美少女コンテストで優勝した訳でもなく、オリンピックで金メダルを取り注目された美少女アスリートな訳でもありません。
私、好文百花は、文字通り一晩でアイドルになっていたのです。ただし、魔法アイドル恋愛ゲーム『春告〜告白は春の訪れと共に〜』の中の登場人物として―――。
どういうことか、私自身も未だよく理解出来てはいません。
起きてきた私に皆、一様に「おはようございます。モモカさま」と声を掛けてきましたので、気が付くのが遅れましたが、朝食の間で席についていた両親は全く別の人間でした。
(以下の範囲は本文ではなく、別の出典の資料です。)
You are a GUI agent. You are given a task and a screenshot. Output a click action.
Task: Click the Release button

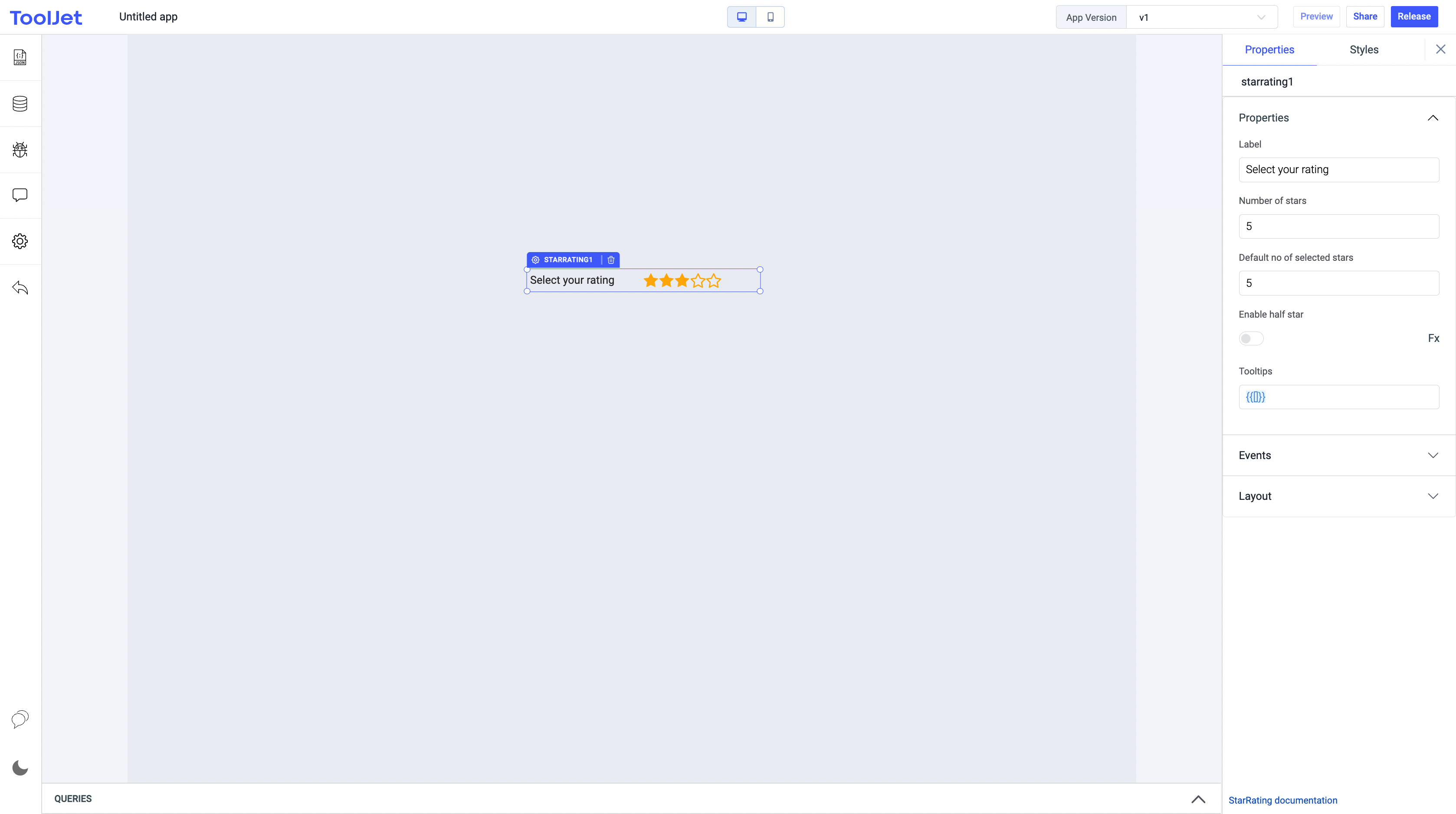[x=1413, y=17]
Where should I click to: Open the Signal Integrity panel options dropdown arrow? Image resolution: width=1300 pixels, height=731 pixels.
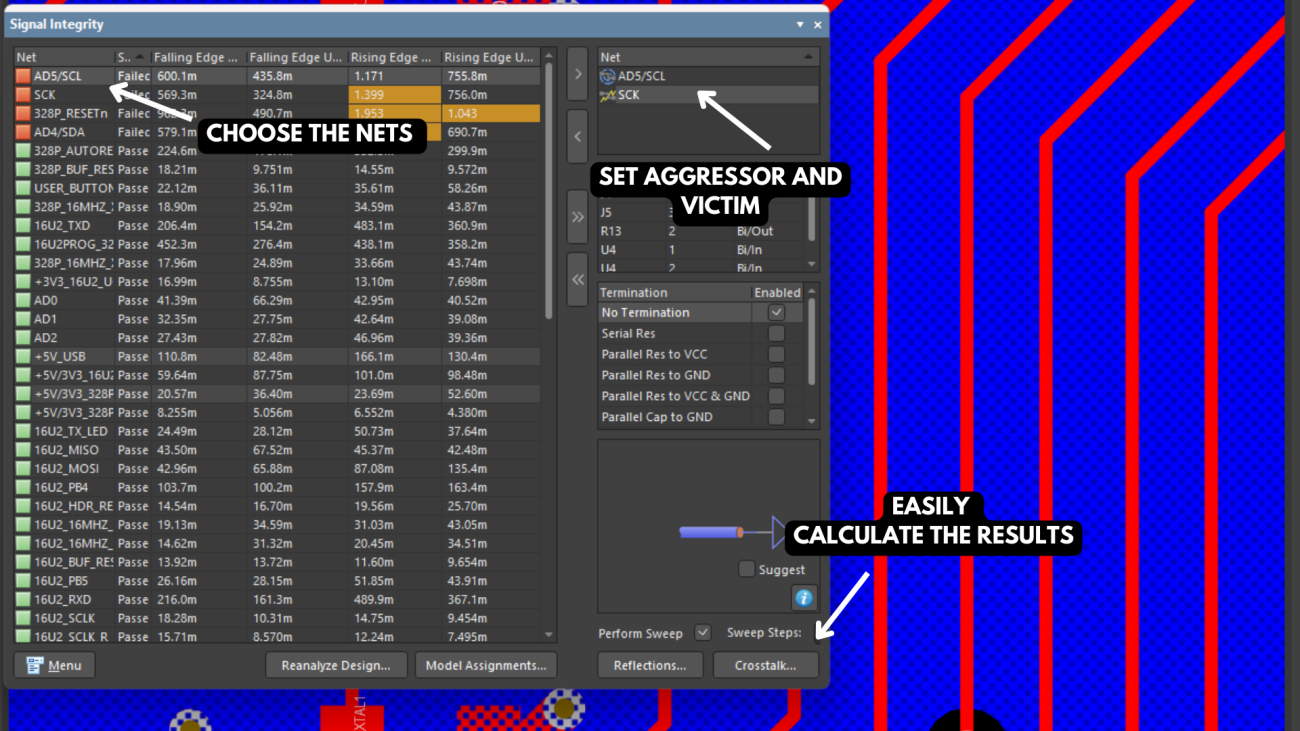click(x=800, y=25)
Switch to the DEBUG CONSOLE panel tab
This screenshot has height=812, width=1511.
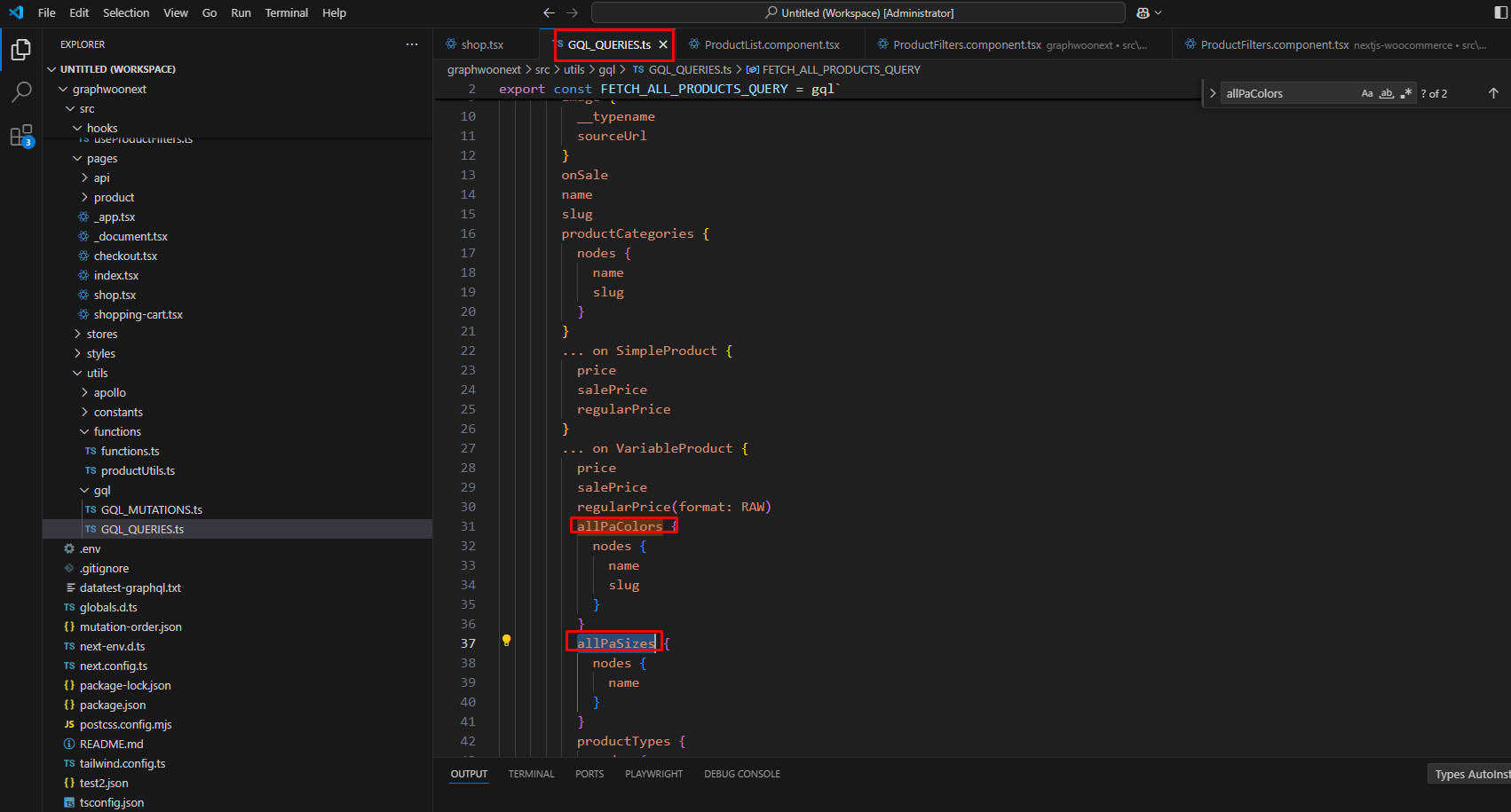[741, 774]

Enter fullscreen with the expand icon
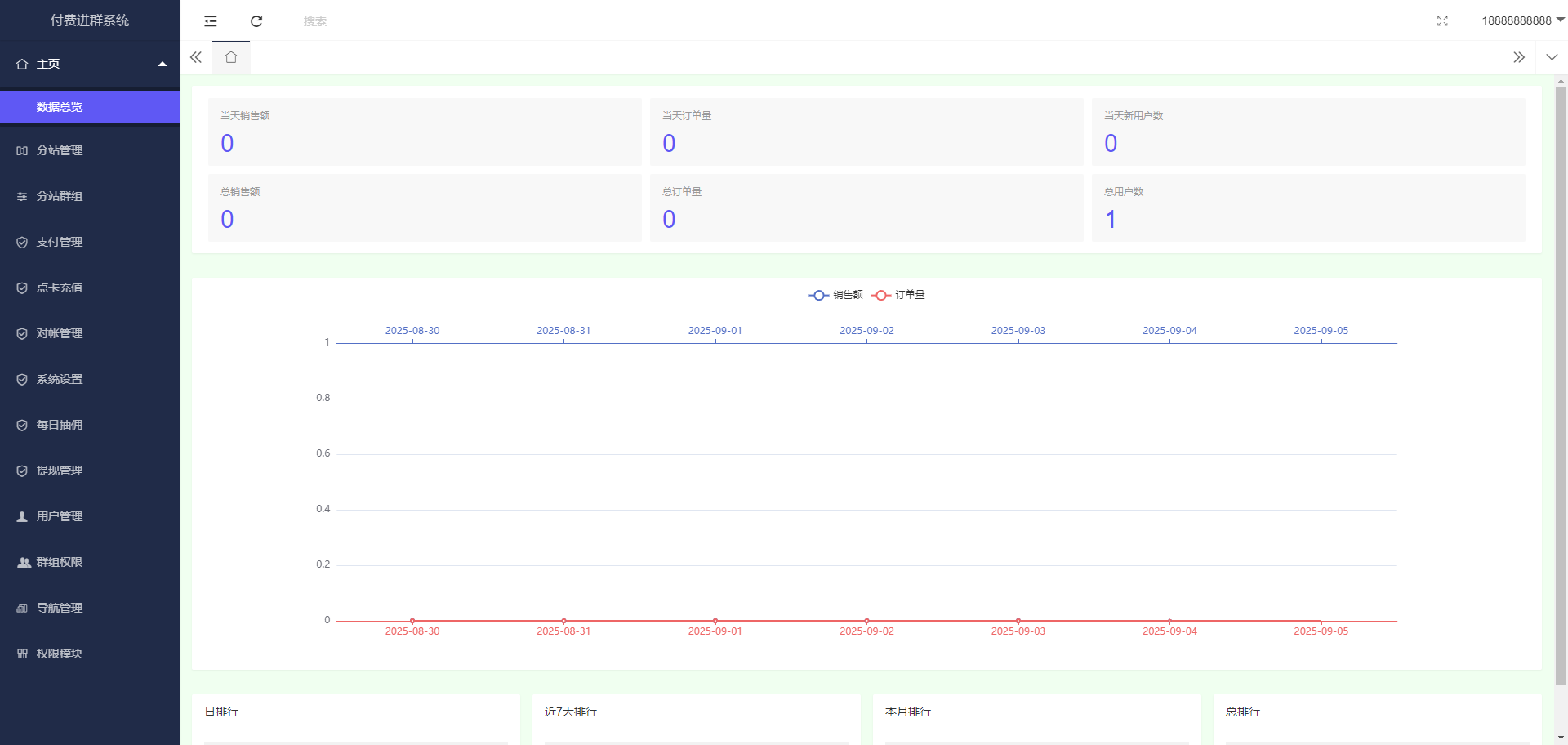pos(1442,21)
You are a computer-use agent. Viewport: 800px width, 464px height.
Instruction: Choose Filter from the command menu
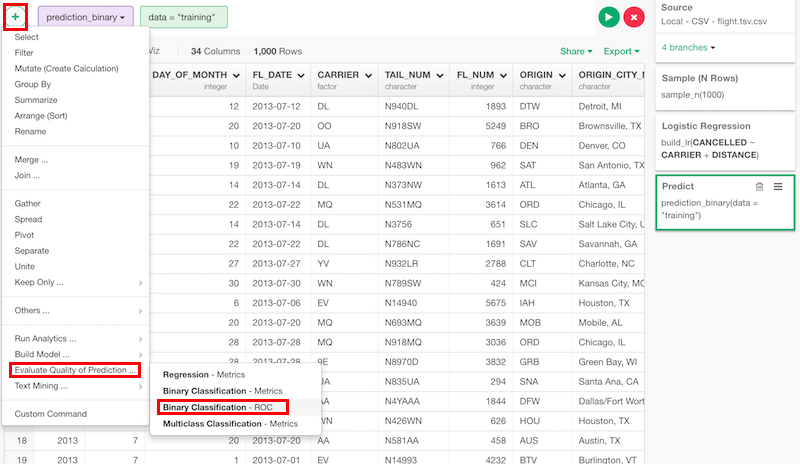(24, 53)
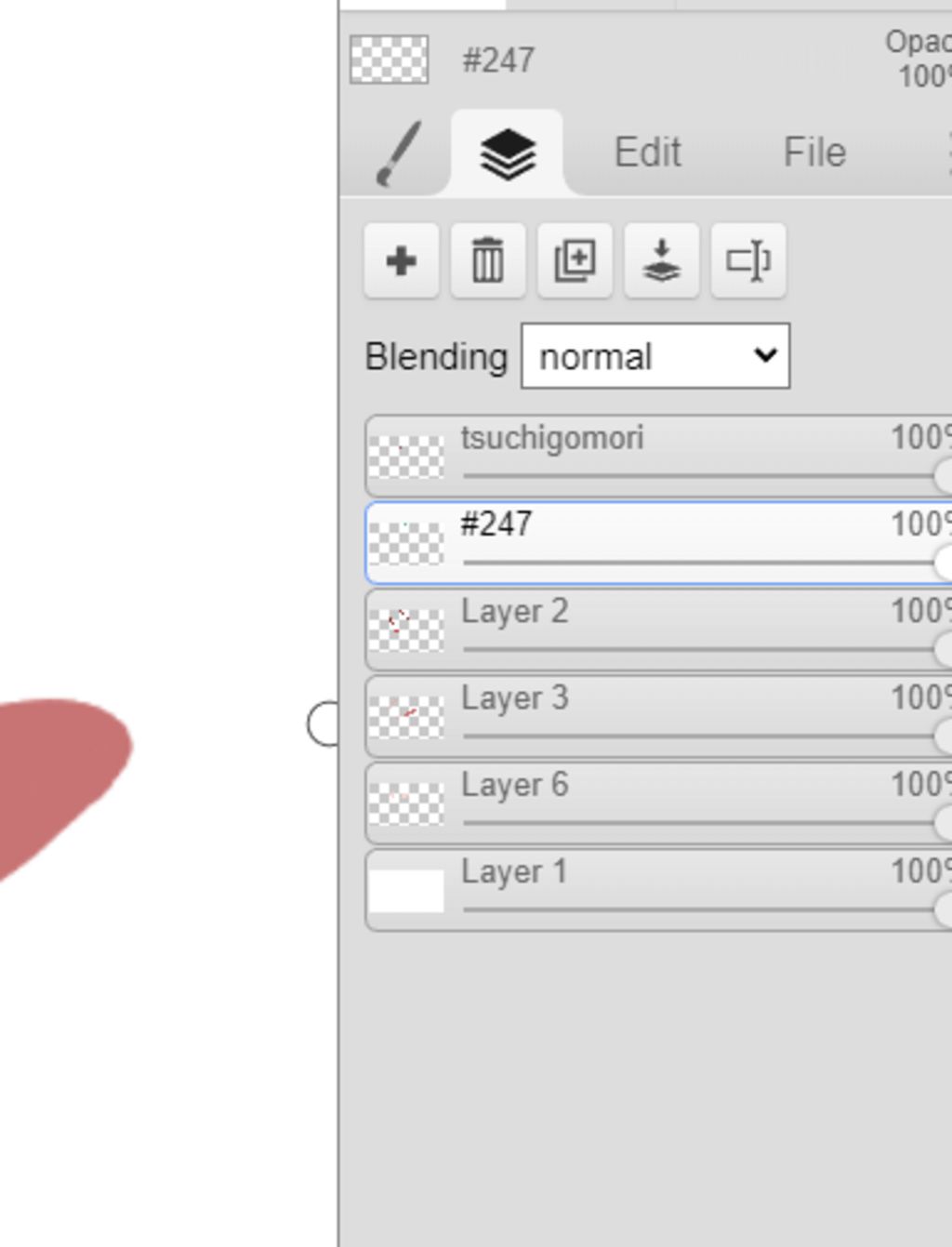Click the top #247 layer preview swatch
Viewport: 952px width, 1247px height.
(x=390, y=60)
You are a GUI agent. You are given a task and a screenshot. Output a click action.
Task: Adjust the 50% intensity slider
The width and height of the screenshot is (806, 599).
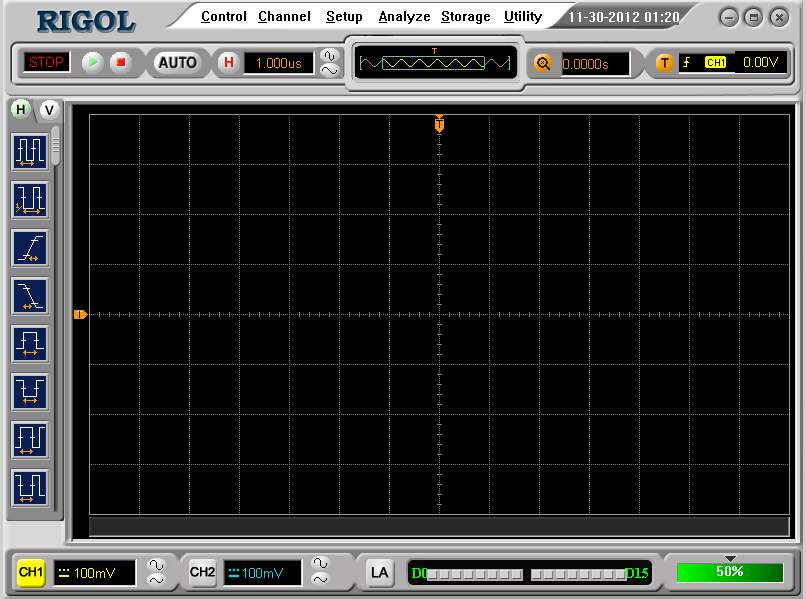coord(731,572)
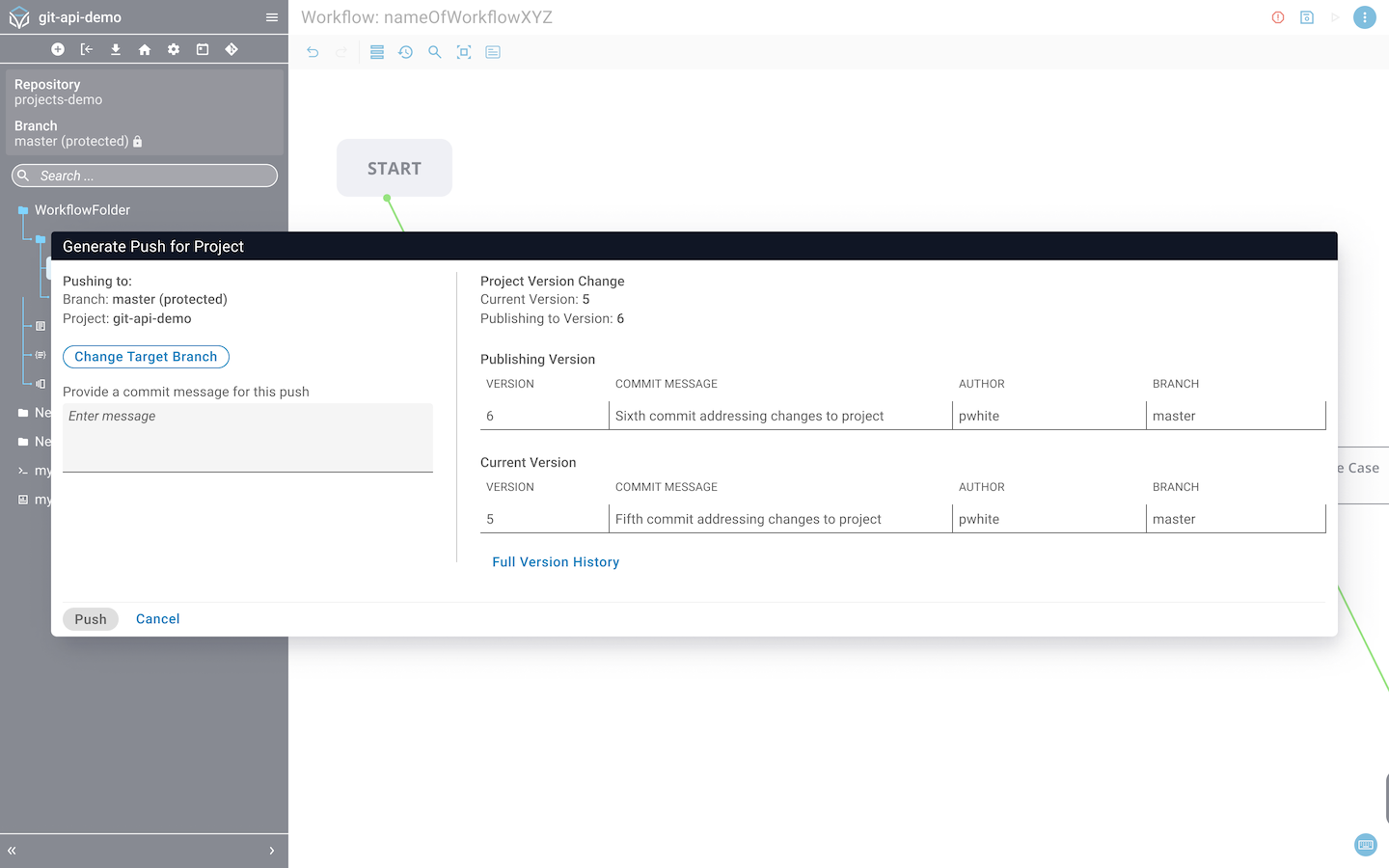Click the download icon in sidebar toolbar

(116, 49)
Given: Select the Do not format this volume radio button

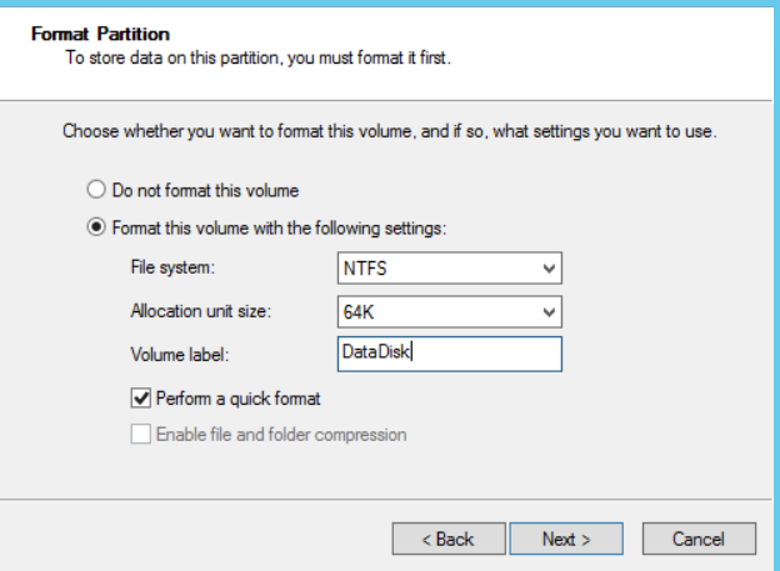Looking at the screenshot, I should coord(96,190).
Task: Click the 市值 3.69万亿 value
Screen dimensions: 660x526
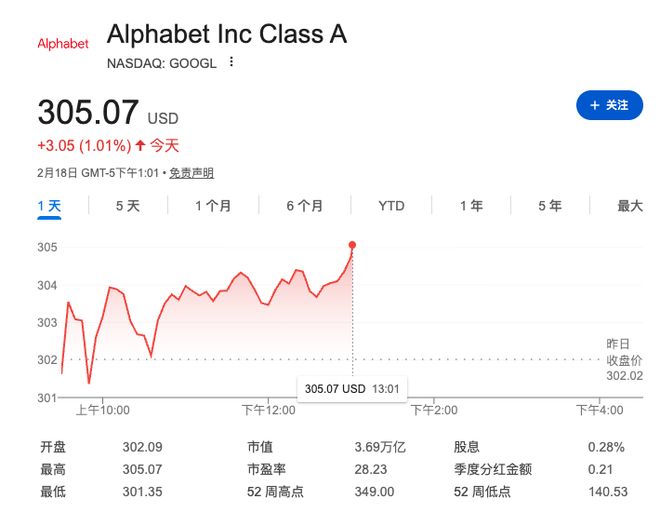Action: [x=380, y=447]
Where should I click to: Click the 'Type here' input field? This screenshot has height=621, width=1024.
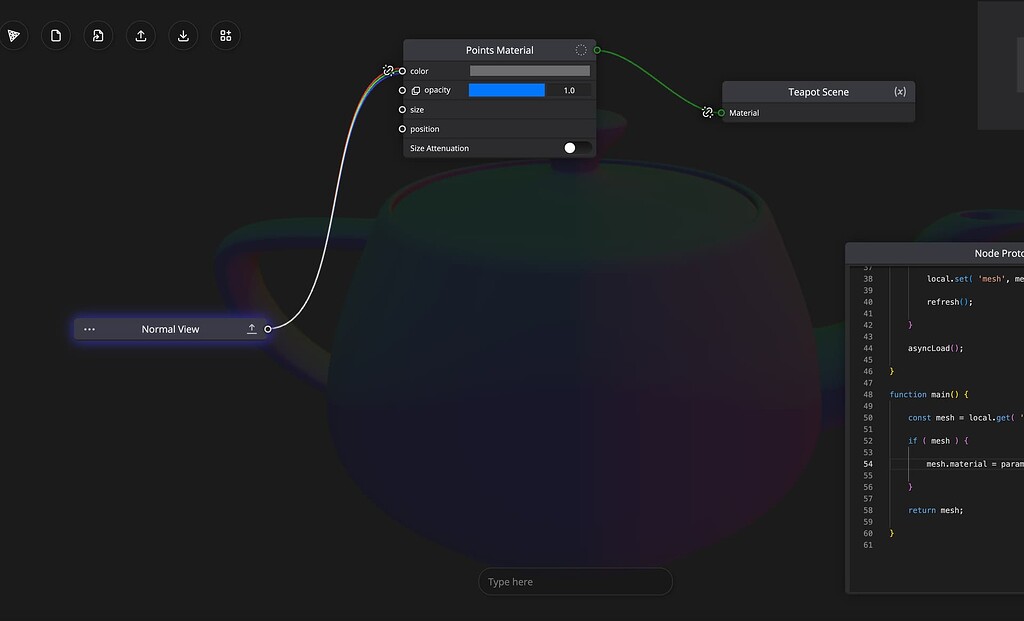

そう言えば、使用人たちの顔も、見慣れないような……気がします。屋敷の作りや大きさは同じくらいでしたが、白亜の洋風で全く違っています。我が家は明治期に作られた赤レンガの和洋建築なのです。
驚いて自室に駆け込むと、ほっと安心しました。
この部屋だけは、いつもと同じ。変わっていない……はずなのですが、マントルピースの上に飾ってある写真を見て、絶句してしまいました。
そこには昨日までプレイしていた『春告』の登場人物の一人、梅花谷桃香さまの姿があったからです。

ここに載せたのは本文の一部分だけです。